* **Task description**
Give the data again in full. Keep every line the same.

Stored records
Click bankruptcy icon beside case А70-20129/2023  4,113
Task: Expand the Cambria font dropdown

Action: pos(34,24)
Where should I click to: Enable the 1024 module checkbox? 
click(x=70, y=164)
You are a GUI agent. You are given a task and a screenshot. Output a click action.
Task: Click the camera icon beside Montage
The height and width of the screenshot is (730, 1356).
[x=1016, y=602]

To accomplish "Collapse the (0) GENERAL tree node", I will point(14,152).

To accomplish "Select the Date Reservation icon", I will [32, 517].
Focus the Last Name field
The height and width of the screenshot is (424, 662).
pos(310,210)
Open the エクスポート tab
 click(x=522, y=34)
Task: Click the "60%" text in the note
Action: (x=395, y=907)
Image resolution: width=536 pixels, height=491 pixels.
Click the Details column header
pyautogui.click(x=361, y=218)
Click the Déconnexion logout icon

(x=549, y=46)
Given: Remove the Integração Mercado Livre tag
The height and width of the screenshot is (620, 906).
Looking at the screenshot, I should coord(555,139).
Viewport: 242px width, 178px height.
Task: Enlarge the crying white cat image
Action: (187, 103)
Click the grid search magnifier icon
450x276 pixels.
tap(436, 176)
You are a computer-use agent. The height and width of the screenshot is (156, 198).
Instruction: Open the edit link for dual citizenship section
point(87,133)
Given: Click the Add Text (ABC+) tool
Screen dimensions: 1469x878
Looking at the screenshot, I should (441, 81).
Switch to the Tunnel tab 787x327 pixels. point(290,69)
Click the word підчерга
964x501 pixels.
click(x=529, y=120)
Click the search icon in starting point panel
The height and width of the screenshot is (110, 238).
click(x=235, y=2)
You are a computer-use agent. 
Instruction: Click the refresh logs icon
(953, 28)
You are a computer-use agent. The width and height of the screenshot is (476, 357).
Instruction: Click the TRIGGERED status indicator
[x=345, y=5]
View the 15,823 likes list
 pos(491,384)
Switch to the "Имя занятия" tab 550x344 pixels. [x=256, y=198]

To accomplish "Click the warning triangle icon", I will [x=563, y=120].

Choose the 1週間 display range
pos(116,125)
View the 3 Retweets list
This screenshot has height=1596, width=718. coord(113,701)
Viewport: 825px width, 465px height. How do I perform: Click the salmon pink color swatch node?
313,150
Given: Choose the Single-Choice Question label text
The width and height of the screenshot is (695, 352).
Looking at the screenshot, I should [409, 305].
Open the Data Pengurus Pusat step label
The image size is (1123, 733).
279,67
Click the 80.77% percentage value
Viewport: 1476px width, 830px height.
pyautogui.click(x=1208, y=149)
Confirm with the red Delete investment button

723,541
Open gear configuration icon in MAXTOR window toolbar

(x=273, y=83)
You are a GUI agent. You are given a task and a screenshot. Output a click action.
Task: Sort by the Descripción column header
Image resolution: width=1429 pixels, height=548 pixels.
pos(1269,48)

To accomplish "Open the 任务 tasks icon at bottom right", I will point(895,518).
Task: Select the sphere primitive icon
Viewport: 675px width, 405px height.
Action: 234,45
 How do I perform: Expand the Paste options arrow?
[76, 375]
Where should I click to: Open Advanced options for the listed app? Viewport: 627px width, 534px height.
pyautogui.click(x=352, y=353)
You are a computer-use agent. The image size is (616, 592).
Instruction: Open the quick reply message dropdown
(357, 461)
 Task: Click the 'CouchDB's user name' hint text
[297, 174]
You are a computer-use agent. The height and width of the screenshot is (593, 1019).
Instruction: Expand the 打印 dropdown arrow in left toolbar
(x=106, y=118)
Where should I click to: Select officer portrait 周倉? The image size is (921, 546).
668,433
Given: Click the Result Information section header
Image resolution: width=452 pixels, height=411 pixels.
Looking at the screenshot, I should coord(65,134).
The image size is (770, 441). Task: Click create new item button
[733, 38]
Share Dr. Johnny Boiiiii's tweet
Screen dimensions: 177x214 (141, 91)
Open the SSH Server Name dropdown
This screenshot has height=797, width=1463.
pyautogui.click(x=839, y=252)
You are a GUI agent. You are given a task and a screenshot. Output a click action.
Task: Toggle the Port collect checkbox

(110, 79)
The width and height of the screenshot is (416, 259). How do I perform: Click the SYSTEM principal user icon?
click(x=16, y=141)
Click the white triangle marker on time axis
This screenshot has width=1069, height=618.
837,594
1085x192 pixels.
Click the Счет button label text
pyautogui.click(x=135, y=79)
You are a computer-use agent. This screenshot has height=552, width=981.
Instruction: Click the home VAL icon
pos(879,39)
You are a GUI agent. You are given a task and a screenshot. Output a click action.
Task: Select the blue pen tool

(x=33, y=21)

* **Exercise response**
Click bankruptcy icon beside case А70-20129/2023  4,113
Task: Expand the Cambria font dropdown

Action: pos(34,24)
Where should I click to: Enable the 1024 module checkbox? 
click(x=70, y=164)
You are a GUI agent. You are given a task and a screenshot. Output a click action.
Task: Click the camera icon beside Montage
The height and width of the screenshot is (730, 1356).
[x=1016, y=602]

To accomplish "Collapse the (0) GENERAL tree node", I will point(14,152).

To accomplish "Select the Date Reservation icon", I will [32, 517].
Focus the Last Name field
The height and width of the screenshot is (424, 662).
pos(310,210)
Open the エクスポート tab
 click(x=522, y=34)
Task: Click the "60%" text in the note
Action: (x=395, y=907)
Image resolution: width=536 pixels, height=491 pixels.
Click the Details column header
pyautogui.click(x=361, y=218)
Click the Déconnexion logout icon

(x=549, y=46)
Given: Remove the Integração Mercado Livre tag
The height and width of the screenshot is (620, 906).
Looking at the screenshot, I should coord(555,139).
Viewport: 242px width, 178px height.
Task: Enlarge the crying white cat image
Action: (187, 103)
Click the grid search magnifier icon
450x276 pixels.
tap(436, 176)
You are a computer-use agent. The height and width of the screenshot is (156, 198).
Instruction: Open the edit link for dual citizenship section
point(87,133)
Given: Click the Add Text (ABC+) tool
Screen dimensions: 1469x878
Looking at the screenshot, I should (441, 81).
Switch to the Tunnel tab 787x327 pixels. point(290,69)
Click the word підчерга
964x501 pixels.
click(x=529, y=120)
Click the search icon in starting point panel
The height and width of the screenshot is (110, 238).
click(x=235, y=2)
You are a computer-use agent. 
Instruction: Click the refresh logs icon
(953, 28)
You are a computer-use agent. The width and height of the screenshot is (476, 357).
Instruction: Click the TRIGGERED status indicator
[x=345, y=5]
View the 15,823 likes list
 pos(491,384)
Switch to the "Имя занятия" tab 550x344 pixels. [x=256, y=198]

To accomplish "Click the warning triangle icon", I will [x=563, y=120].

Choose the 1週間 display range
pos(116,125)
View the 3 Retweets list
This screenshot has height=1596, width=718. coord(113,701)
Viewport: 825px width, 465px height. How do I perform: Click the salmon pink color swatch node?
313,150
Given: Choose the Single-Choice Question label text
The width and height of the screenshot is (695, 352).
Looking at the screenshot, I should [409, 305].
Open the Data Pengurus Pusat step label
The image size is (1123, 733).
279,67
Click the 80.77% percentage value
Viewport: 1476px width, 830px height.
pyautogui.click(x=1208, y=149)
Confirm with the red Delete investment button

723,541
Open gear configuration icon in MAXTOR window toolbar

(x=273, y=83)
You are a GUI agent. You are given a task and a screenshot. Output a click action.
Task: Sort by the Descripción column header
Image resolution: width=1429 pixels, height=548 pixels.
pos(1269,48)

To accomplish "Open the 任务 tasks icon at bottom right", I will point(895,518).
Task: Select the sphere primitive icon
Viewport: 675px width, 405px height.
Action: 234,45
 How do I perform: Expand the Paste options arrow?
[76, 375]
Where should I click to: Open Advanced options for the listed app? Viewport: 627px width, 534px height.
pyautogui.click(x=352, y=353)
You are a computer-use agent. The image size is (616, 592).
Instruction: Open the quick reply message dropdown
(357, 461)
 Task: Click the 'CouchDB's user name' hint text
[297, 174]
You are a computer-use agent. The height and width of the screenshot is (593, 1019).
Instruction: Expand the 打印 dropdown arrow in left toolbar
(x=106, y=118)
Where should I click to: Select officer portrait 周倉? The image size is (921, 546).
668,433
Given: Click the Result Information section header
Image resolution: width=452 pixels, height=411 pixels.
Looking at the screenshot, I should coord(65,134).
The image size is (770, 441). Task: Click create new item button
[733, 38]
Share Dr. Johnny Boiiiii's tweet
Screen dimensions: 177x214 (141, 91)
Open the SSH Server Name dropdown
This screenshot has height=797, width=1463.
pyautogui.click(x=839, y=252)
You are a GUI agent. You are given a task and a screenshot. Output a click action.
Task: Toggle the Port collect checkbox

(110, 79)
The width and height of the screenshot is (416, 259). How do I perform: Click the SYSTEM principal user icon?
click(x=16, y=141)
Click the white triangle marker on time axis
This screenshot has width=1069, height=618.
837,594
1085x192 pixels.
Click the Счет button label text
pyautogui.click(x=135, y=79)
You are a computer-use agent. This screenshot has height=552, width=981.
Instruction: Click the home VAL icon
pos(879,39)
You are a GUI agent. You are given a task and a screenshot. Output a click action.
Task: Select the blue pen tool

(x=33, y=21)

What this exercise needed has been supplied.